报告时间:2018年12月17日 14:30-15:30
报告地点:明德主楼1016会议室
报告题目: CESME: Cluster Analysis with Latent Semiparametric Mixture Models
报告摘要:
Model-based clustering is one of the most popular statistical approaches for cluster analysis and has been widely applied in exploratory analyses. However, the the Gaussianity or Gaussianity-like distribution of data, a critical assumption for model-based clustering, is unlikely to be held in general which prevents successful clustering using the model-based method for data with complex distributions. In this paper, we propose a latent semiparametric mixture model to substantially improve model flexibility for clustering data with skewed or heavy distributions more efficiently.

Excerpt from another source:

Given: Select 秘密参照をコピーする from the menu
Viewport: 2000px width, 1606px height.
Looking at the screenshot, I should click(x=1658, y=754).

We assume that the observables are obtained from unknown monotone transformations of latent variables satisfying a Gaussian mixture distribution, which models the cluster structures. The identifiability of the proposed model is carefully justified. An alternating maximization procedure is developed to estimate the proposed model, whose convergence property is investigated. An appealing feature of our method is to exploit a novel one-step analysis in conjunction to the finite sample analysis to reveal a new theoretical guideline of the alternating maximization algorithm, which makes the algorithm computationally efficient. Beside the theoretical exploration, the proposed method is also numerically assessed through extensive simulations and has demonstrated superior performance compared to most of the contemporary competitors.
报告人简介:
Wen Zhou is an Assistant Professor in the Department of Statistics at Colorado State University. He obtained his Ph.D. degrees in Applied Mathematics and Statistics at Iowa State University in 2010 and 2014. Dr. Zhou’ s research mainly focuses on developing computational methods, statistical models and inference procedures to study data of high-dimensionalities from genomic and biomedical studies. Dr. Zhou has experience on building theoretically justified statistical models and procedures for analyzing different types of omics data to draw biologically critical insights. He has developed inference procedures for different statistical problems for high-dimensional data, including testing for the structures of high-dimensional covariance matrix, comparing large covariance matrices with complex unknown structures and a novel gene clustering algorithm; testing high-dimensional mean vectors with unknown complex dependency; identification of pairwise informative features for clustering data with growing dimensions; and detection of spurious discoveries in genomic studies using a nonparametric procedure.